When the supersaturation ratio is 1, the crystal does not grow theoretically.

When these are summarized, 1019 particles/cm can be realized by setting the supersaturation ratio to more than 1 and 5 or less²The polycrystalline density is as follows, and furthermore, 509 pieces/cm can be realized by setting the supersaturation ratio to be more than 1 and 2.5 or less²The polycrystalline density below can be 4 pieces/cm by setting the supersaturation ratio to 1.3 or more and less than 2.5²More than 509/cm²Polycrystalline density of (2).

Further, by introducing the decomposition inhibiting layer, the polycrystalline density can be about 1/100 according to the drawing.

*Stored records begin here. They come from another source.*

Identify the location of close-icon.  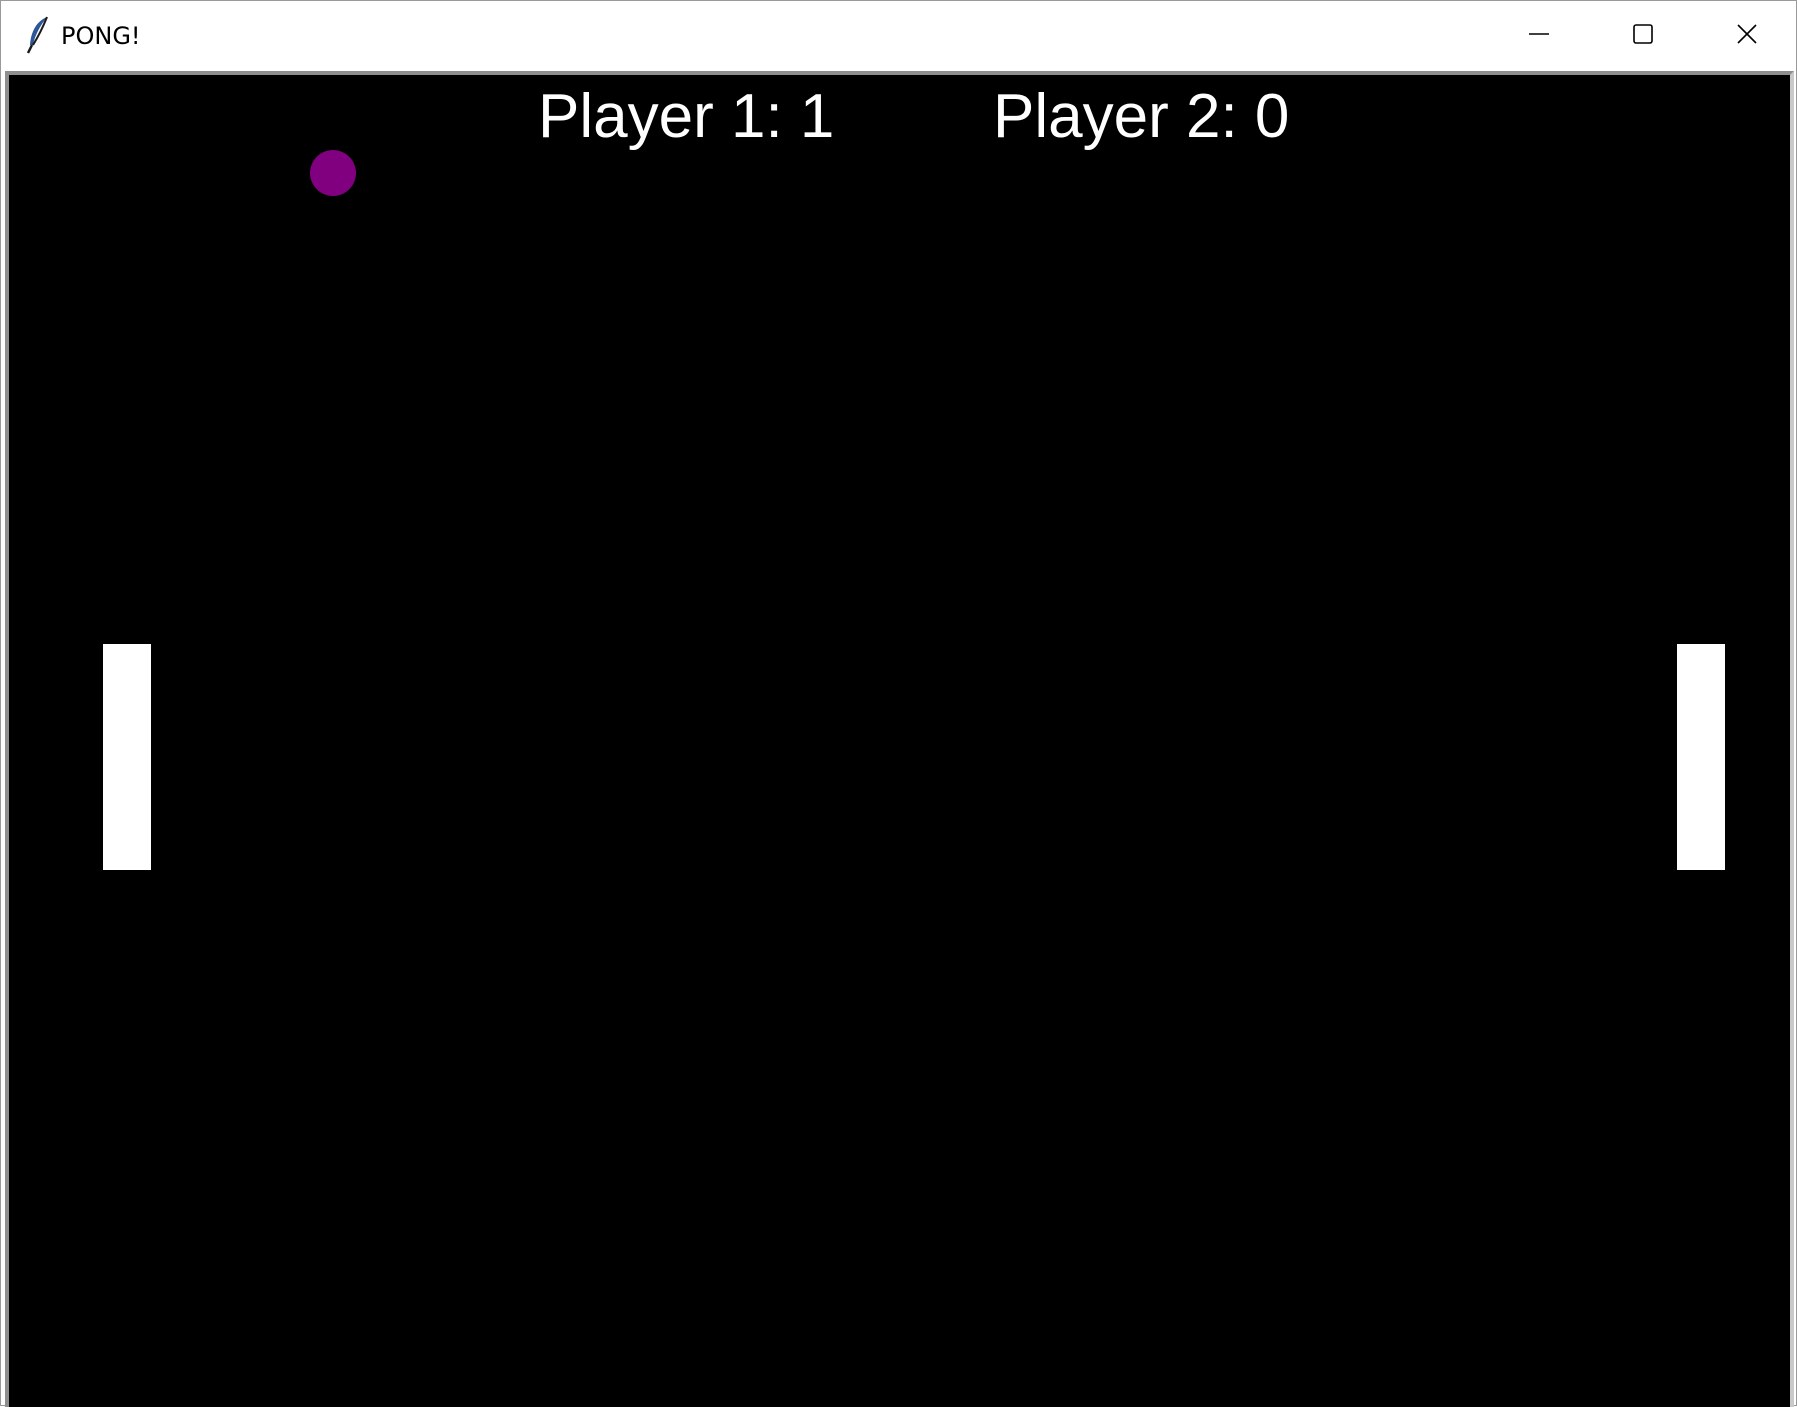
(1747, 34).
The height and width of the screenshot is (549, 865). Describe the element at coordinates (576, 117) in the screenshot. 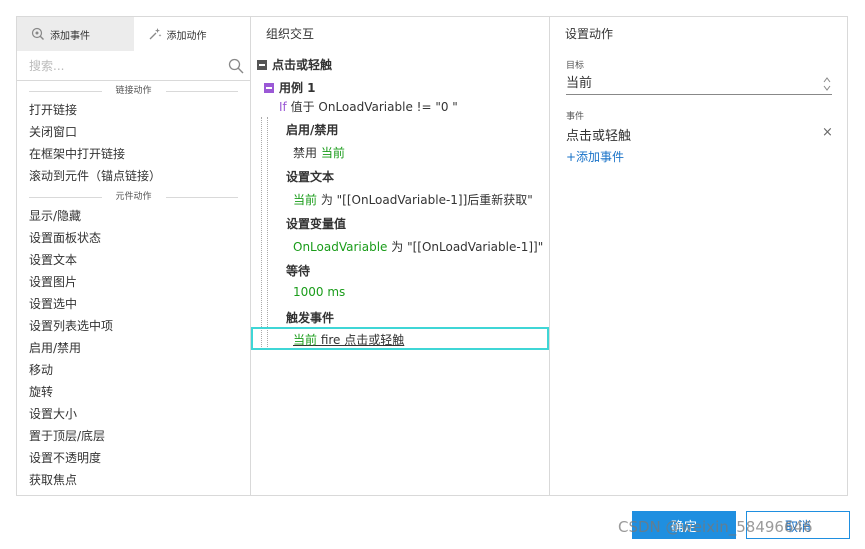

I see `event-label: 事件` at that location.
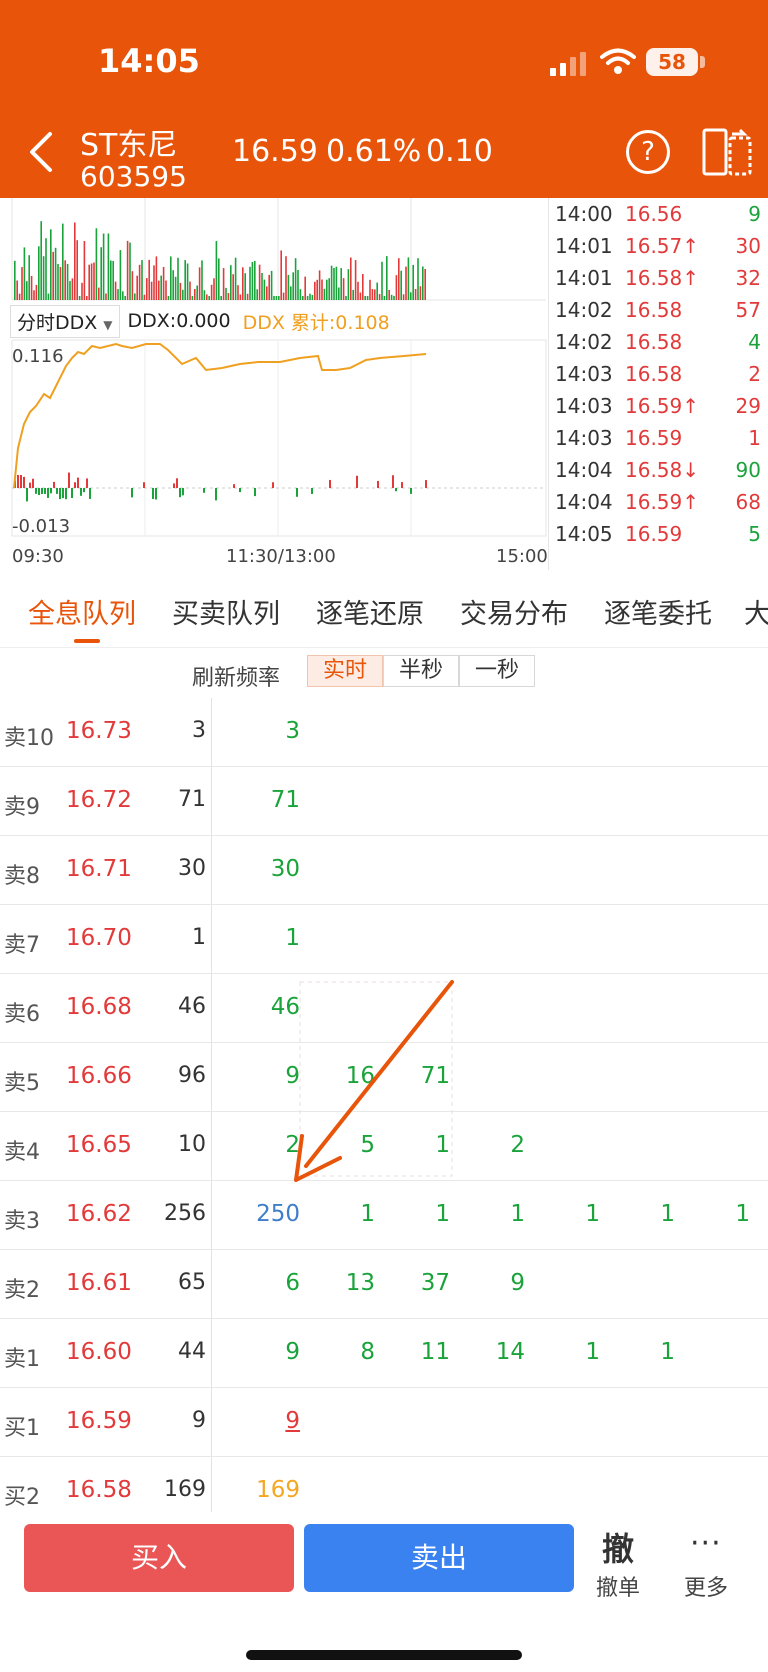  I want to click on tab-order-by-order: 逐笔委托, so click(658, 612).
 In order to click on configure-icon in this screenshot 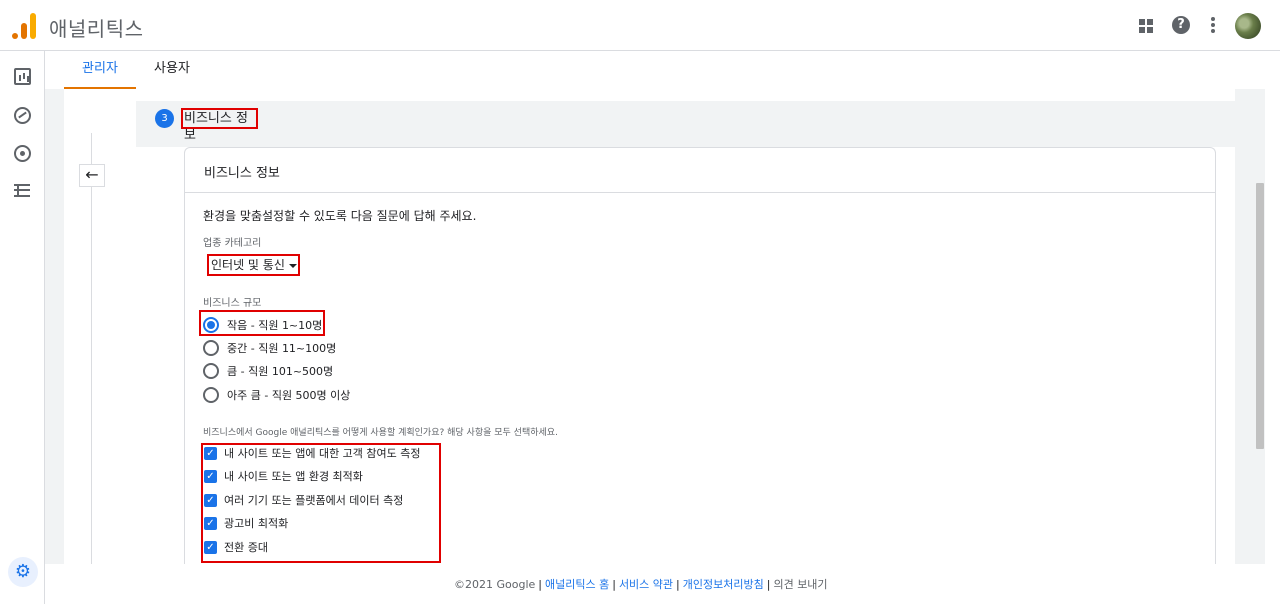, I will do `click(22, 190)`.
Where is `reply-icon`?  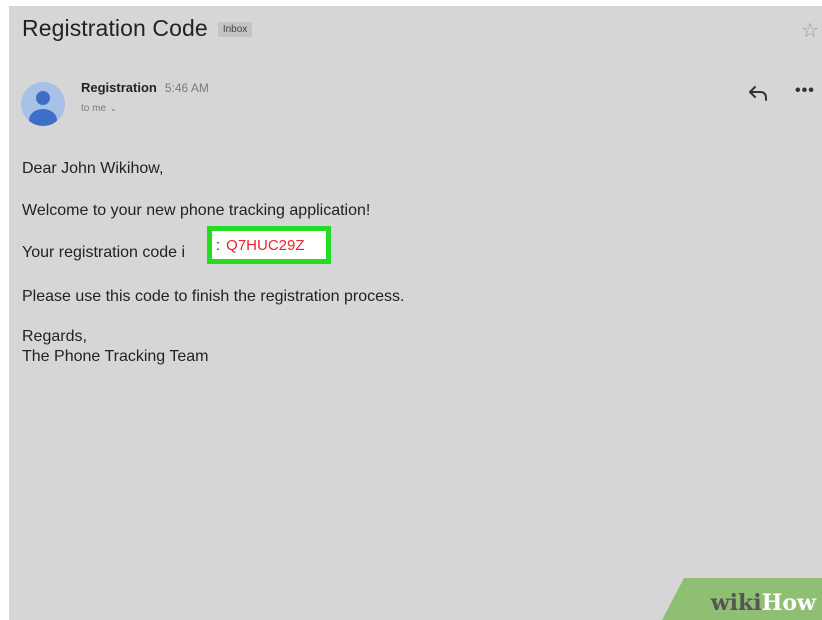
reply-icon is located at coordinates (758, 93).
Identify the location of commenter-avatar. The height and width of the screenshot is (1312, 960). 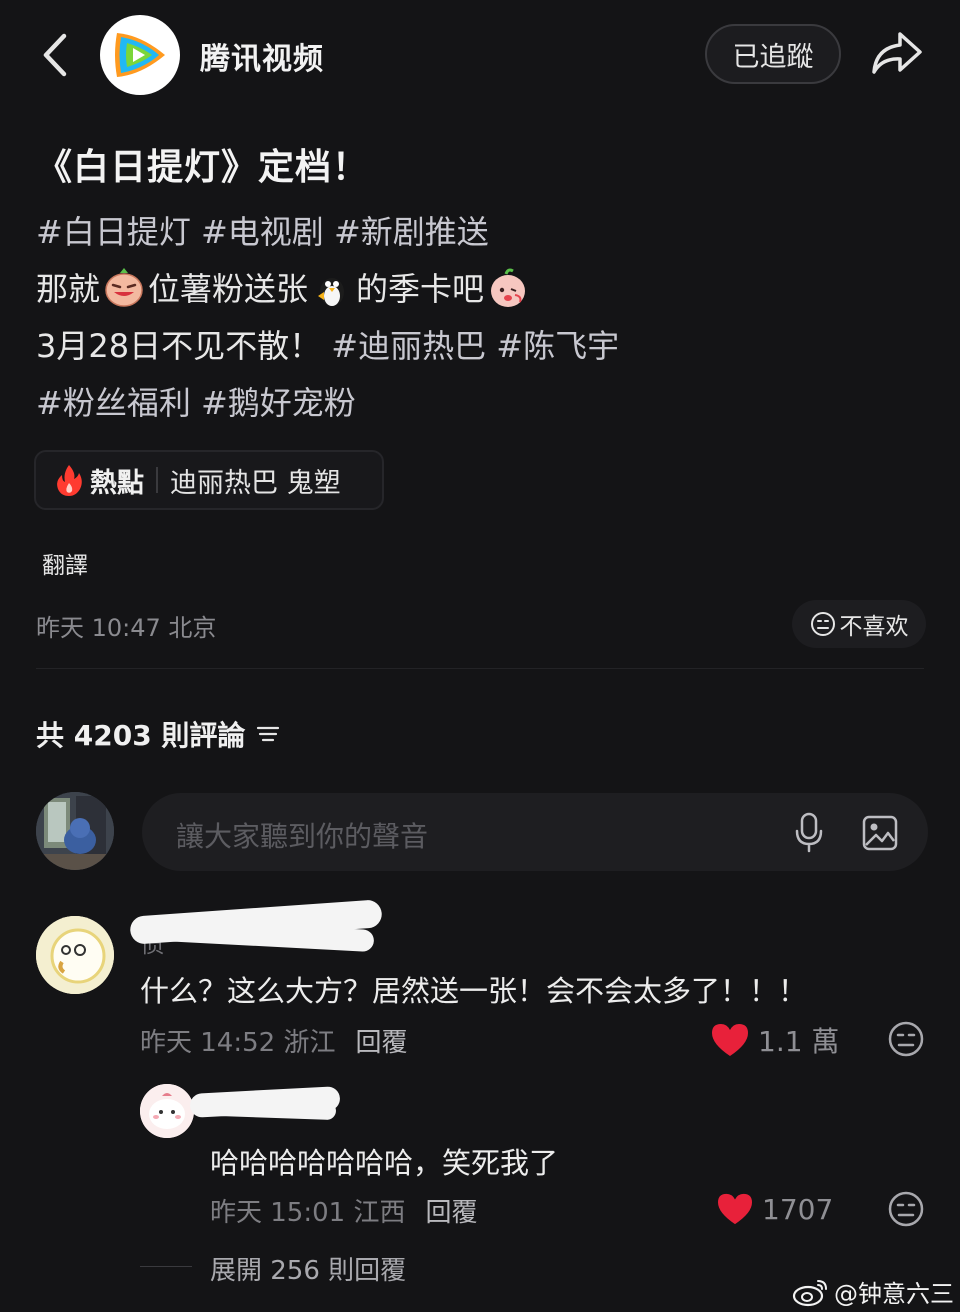
(75, 955).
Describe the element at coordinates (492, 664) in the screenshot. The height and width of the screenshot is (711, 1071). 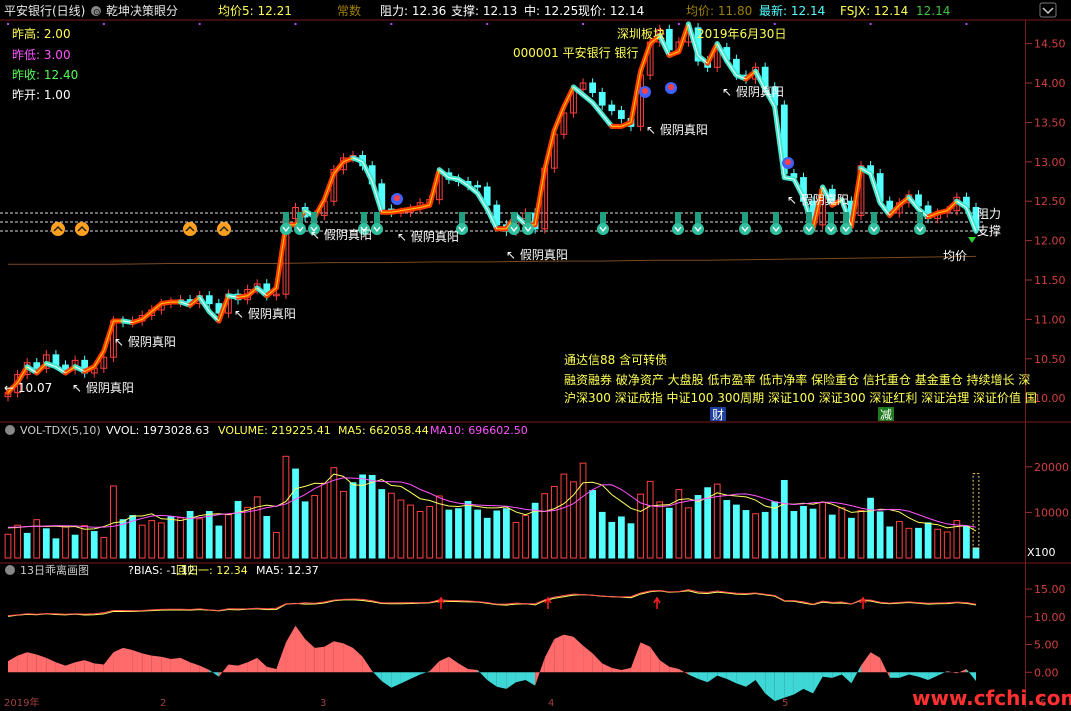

The present application includes a combination of any of the above-described various embodiments and/or examples as appropriate, and the effects of the various embodiments and/or examples can be exhibited.

Industrial applicability

According to the method for producing a group III nitride crystal of the present invention, the supersaturation ratio (P) is controlled⁰/P^e) The polycrystallization is suppressed and the quality of the obtained group III nitride crystal is improved.